Pulvar, "indignations sélectives" ? ( Acrimed)
La rédaction - - 0 commentairesPour le site de critique des médias, Acrimed, Audrey Pulvar ne serait pas toujours impartiale dans ses interviews.
Le site pointe un entretien de la journaliste de France Inter avec Laurent Jourdas, délégué du syndicat du Livre CGT, le 17 décembre, qui s'apparentait, selon Acrimed, à un "sermon". Jourdas menait alors une grève contre une réorganisation à la SPPS (Société Presse Paris Service), filiale de Presstalis, qui distribue les titres de presse en Île-de-France.
Acrimed pointe une volonté de "culpabiliser" l'interviewé, en évoquant " les kiosquiers qui souffrent depuis quinze jours" .
Enfin, Acrimed pointe une question de Pulvar sur le salaire d'un ouvrier du livre. "On nous parle d’un salaire moyen de 4000 à 5000 € par mois sur quatorze mois, de trente-deux heures hebdomadaires et dix semaines de congés payés. Est-ce que ces chiffres-là sont exacts?" Jourdas rectifie, annonçant que le salaire mensuel de l'entreprise se monte à 2500 euros par mois, sur quatorze mois : "j’invite tous ceux qui annoncent ce genre de choses de me faire le chèque de la différence."
Le site signale une autre interview par Pulvar, la veille, de Christine Ockrent, dans laquelle Pulvar semble moins pugnace, laissant sa consoeur s'exprimer sans être coupée. "Cette fois-ci, d’ailleurs, Audrey Pulvar "oublia" de demander le montant de son salaire à Christine Ockrent… Un salaire de 315000 € par an, et donc plus élevé (mais si peu) que celui "de la moyenne des Français". Oubli?
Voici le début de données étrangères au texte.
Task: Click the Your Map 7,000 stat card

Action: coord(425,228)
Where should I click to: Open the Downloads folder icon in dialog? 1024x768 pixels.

On rappellera tout de même qu’Ockrent s’était montrée prompte à apporter son soutien à Audrey Pulvar lorsque l’émission de cette dernière avait été suspendue sur i-Télé."
Pulvar souligne toutefois elle-même, au cours de l'interview, sa difficulté à interviewer Ockrent : "c'est difficile d'interviewer une journaliste, elle se comporte comme un homme ou une femme politique, ne se laissant pas interrompre", lance-t-elle.